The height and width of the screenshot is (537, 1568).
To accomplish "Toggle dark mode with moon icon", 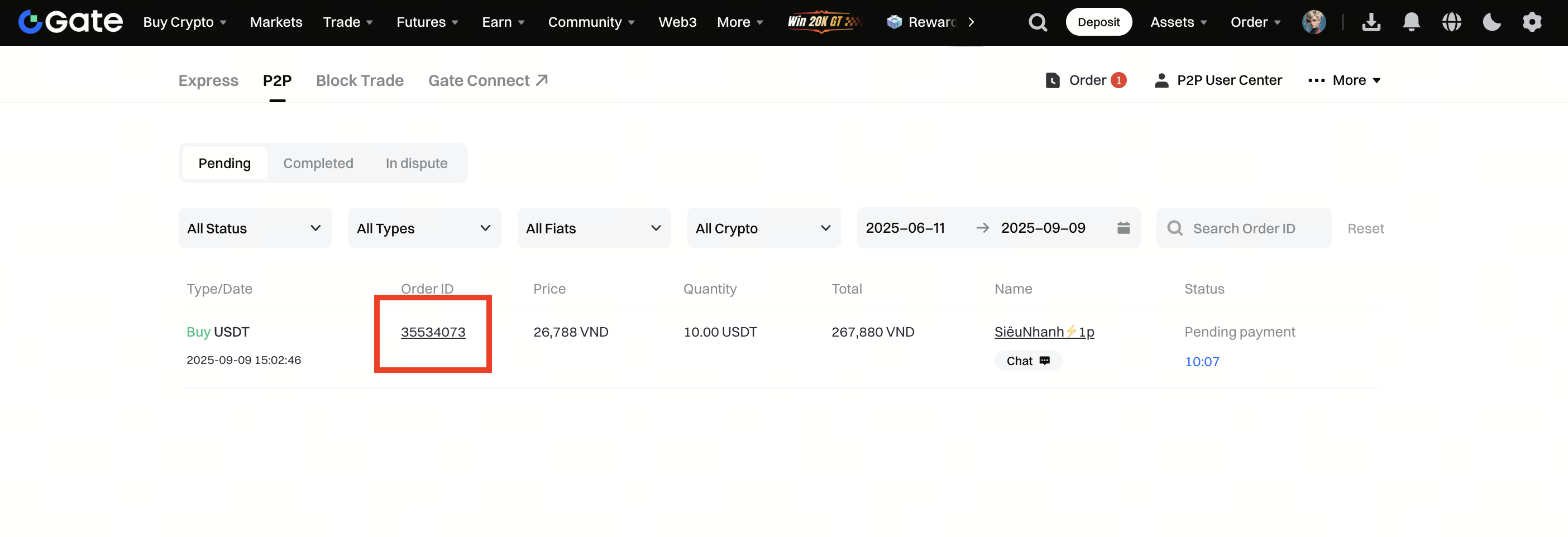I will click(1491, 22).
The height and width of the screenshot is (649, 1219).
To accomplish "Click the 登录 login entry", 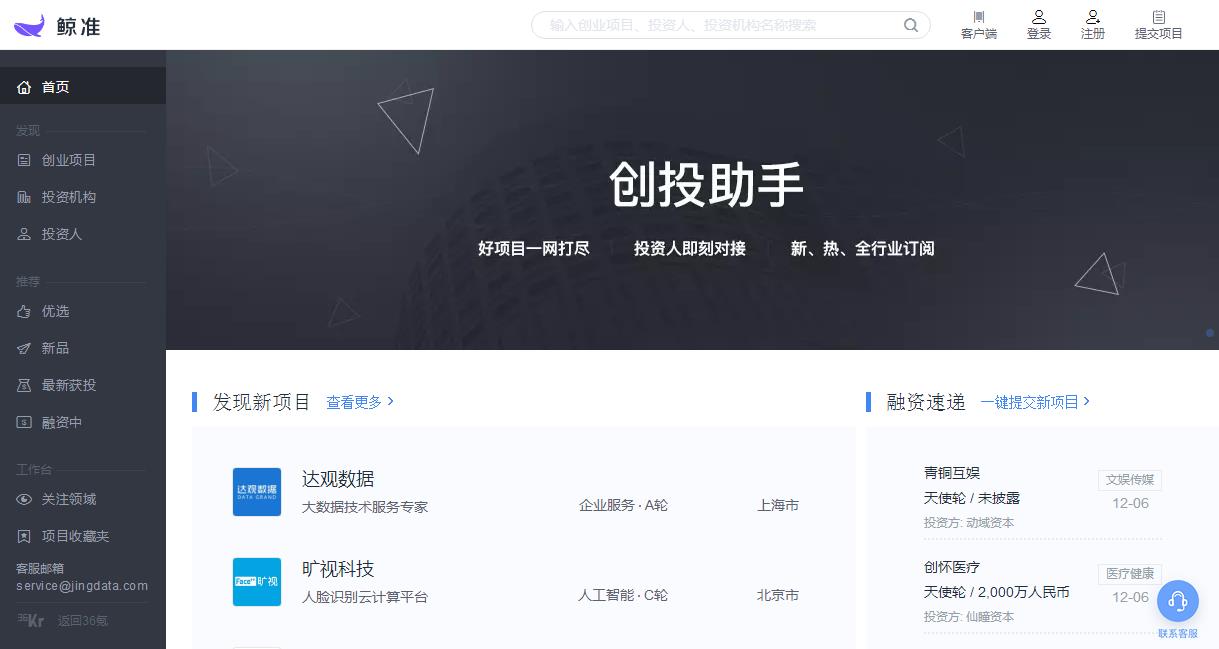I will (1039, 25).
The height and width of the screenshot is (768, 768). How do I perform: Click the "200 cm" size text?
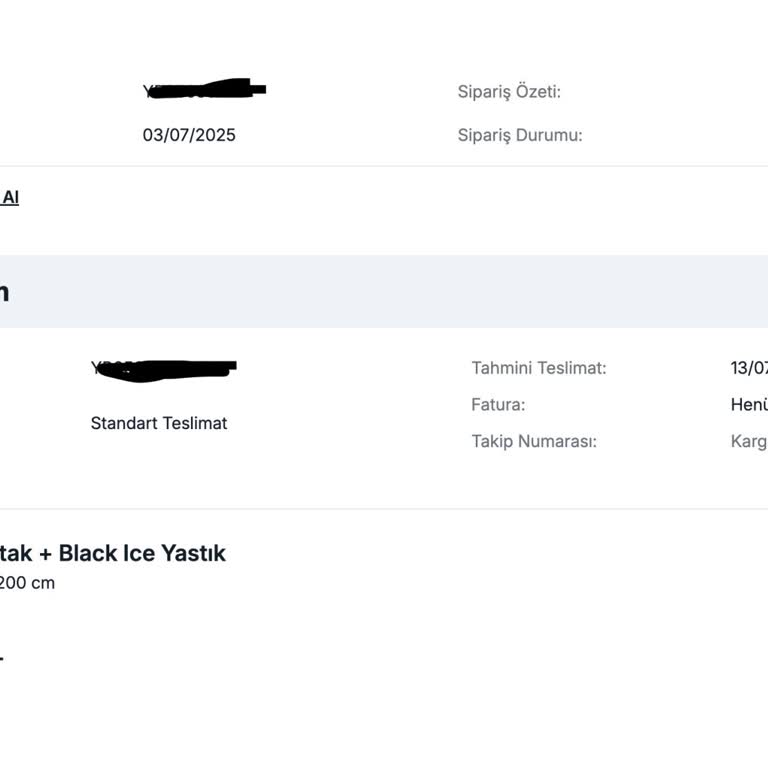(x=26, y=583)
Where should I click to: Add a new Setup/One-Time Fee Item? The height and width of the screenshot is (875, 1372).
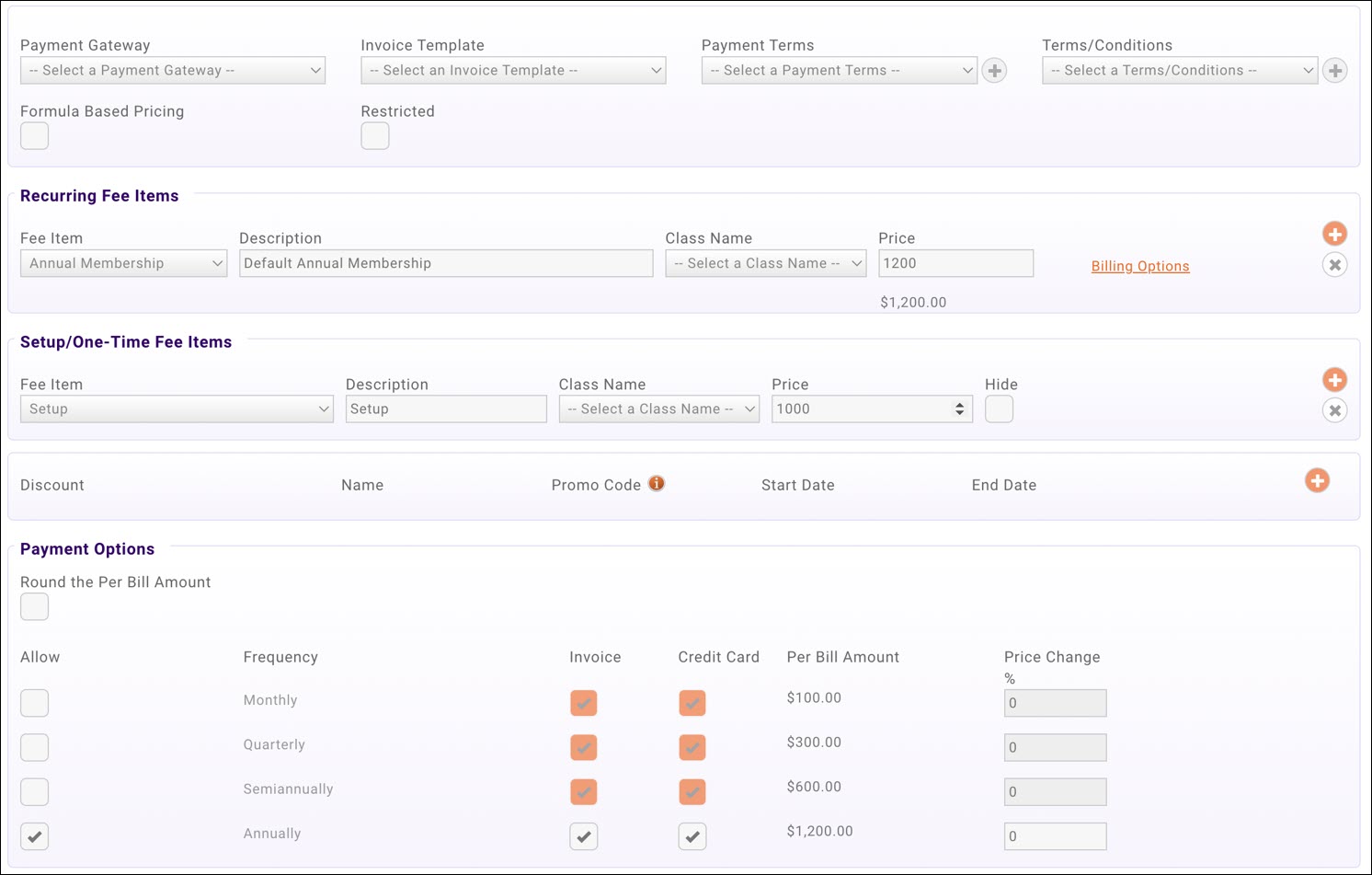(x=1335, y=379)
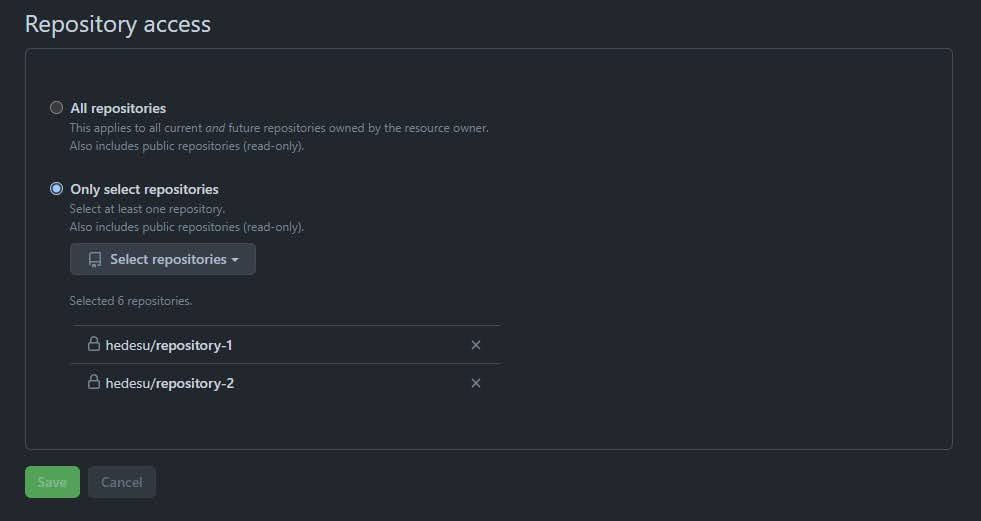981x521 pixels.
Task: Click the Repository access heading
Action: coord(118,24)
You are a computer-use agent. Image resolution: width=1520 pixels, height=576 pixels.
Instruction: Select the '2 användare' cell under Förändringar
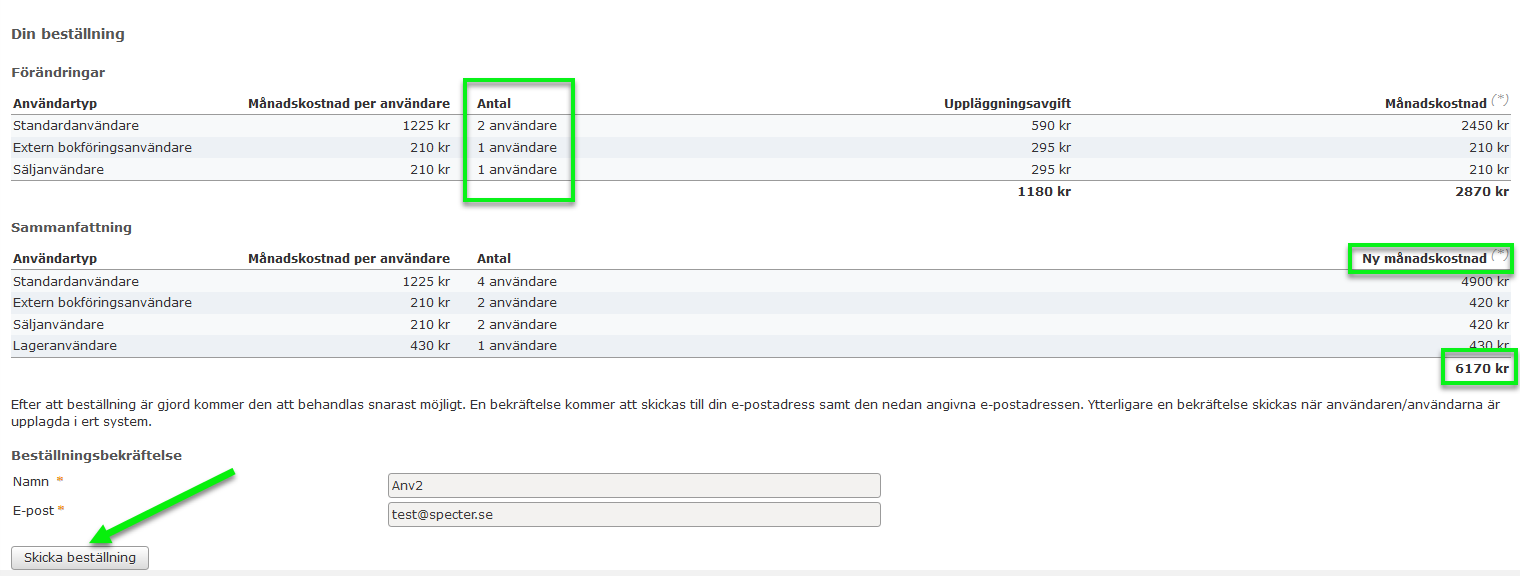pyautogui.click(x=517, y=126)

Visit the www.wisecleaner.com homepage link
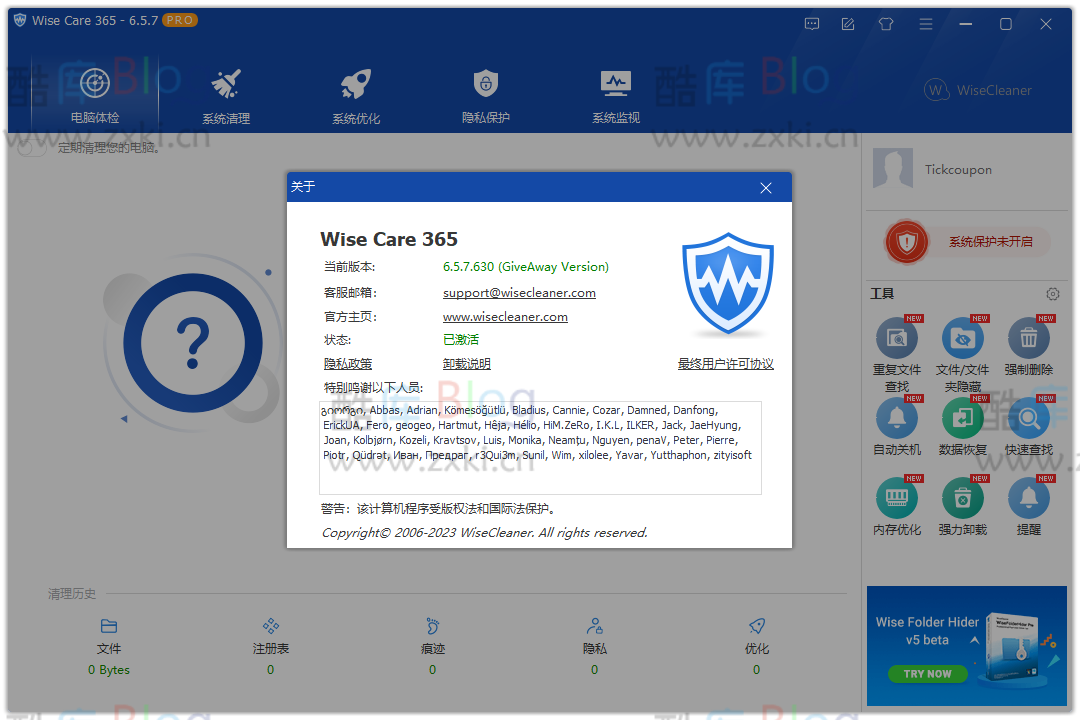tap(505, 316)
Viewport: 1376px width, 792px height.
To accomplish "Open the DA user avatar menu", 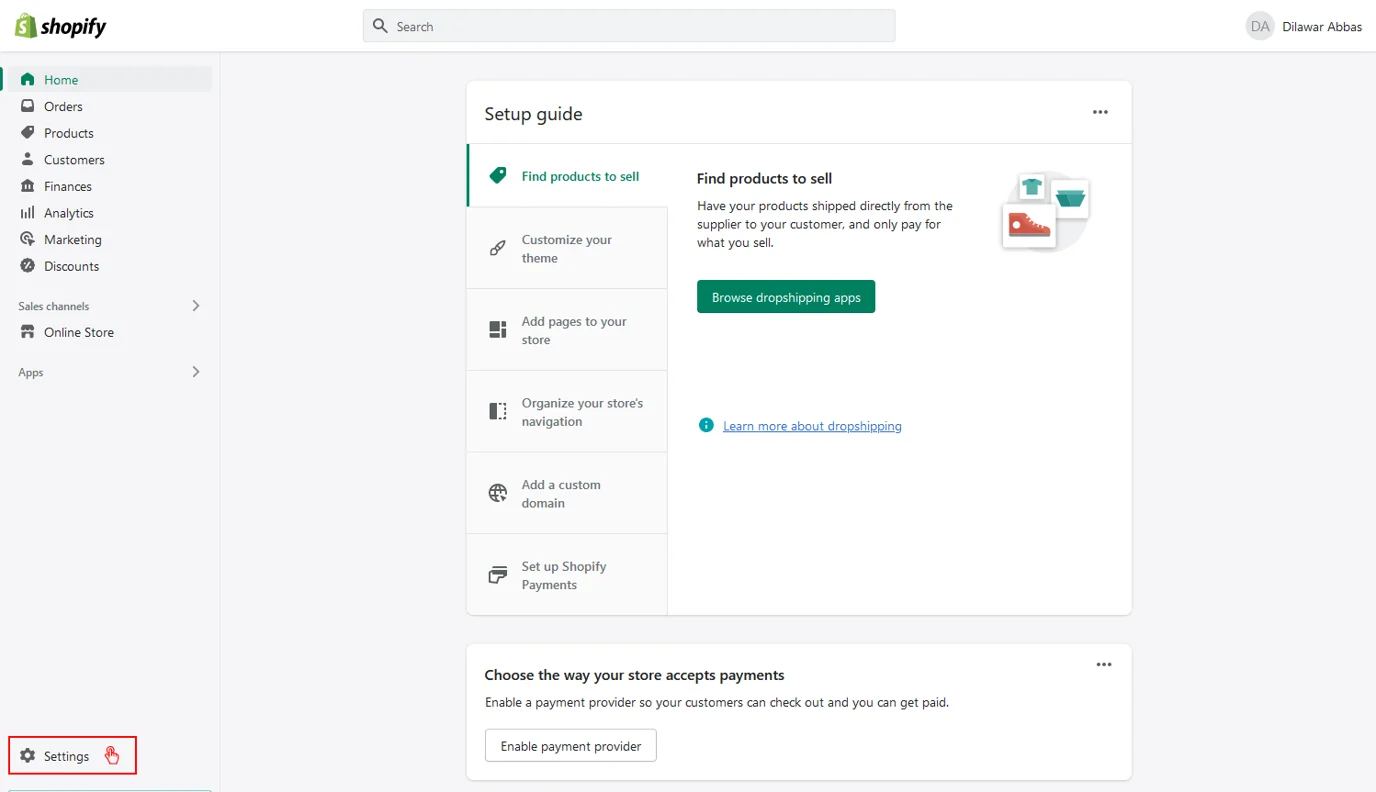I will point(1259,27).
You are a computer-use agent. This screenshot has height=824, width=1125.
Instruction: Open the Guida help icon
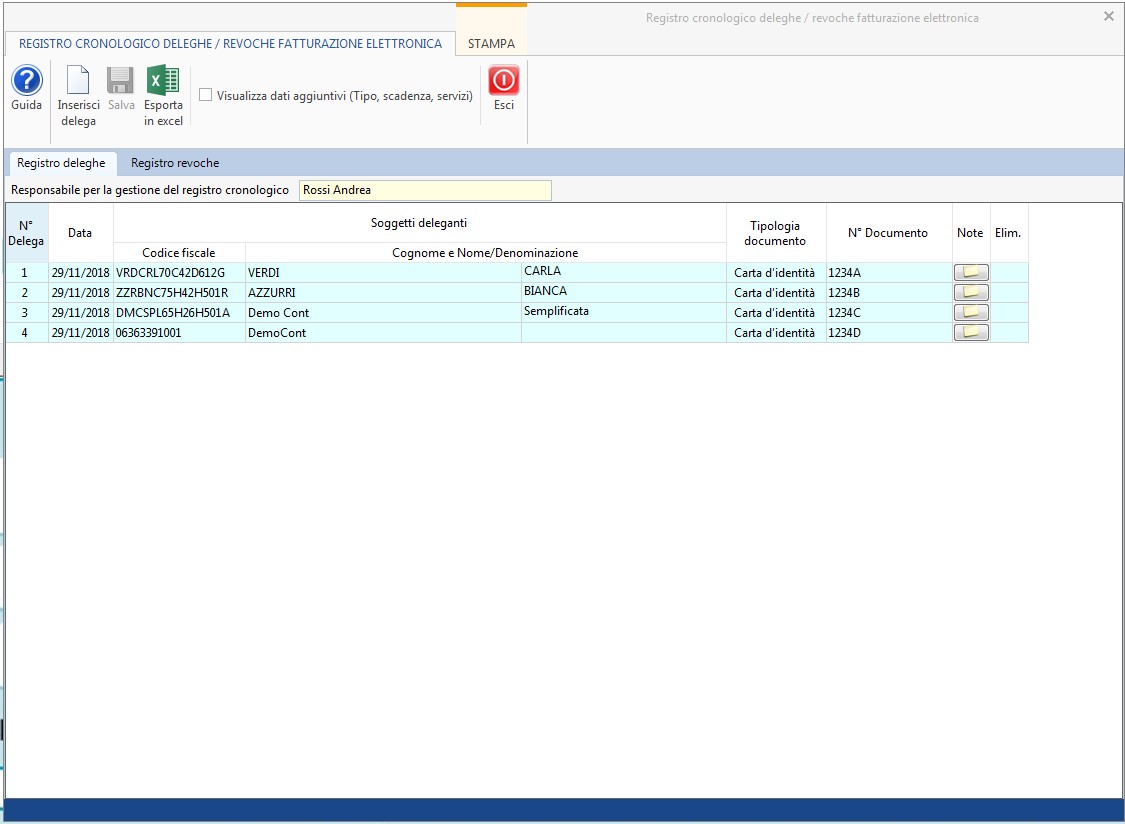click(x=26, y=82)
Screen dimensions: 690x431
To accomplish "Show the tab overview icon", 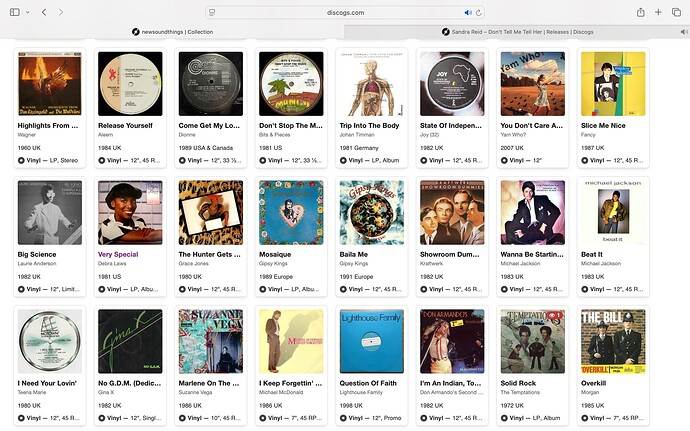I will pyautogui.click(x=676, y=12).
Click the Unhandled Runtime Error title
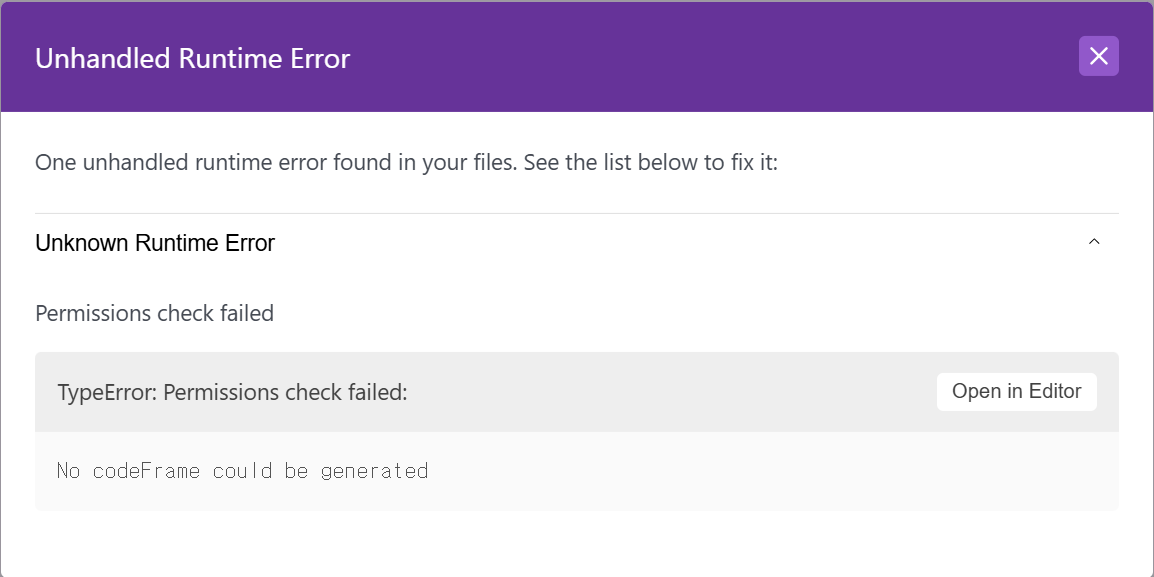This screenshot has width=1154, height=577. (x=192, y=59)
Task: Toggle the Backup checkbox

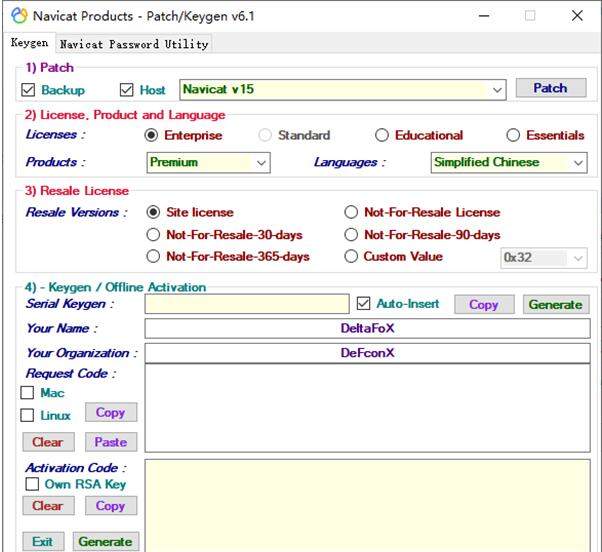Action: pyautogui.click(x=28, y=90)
+--
### About this task
For every line of the material above that contains the word "agent", show the line.

### Task solution
You are a computer-use agent. Image resolution: width=1520 pixels, height=576 pixels.
You are a computer-use agent. This screenshot has height=824, width=1125.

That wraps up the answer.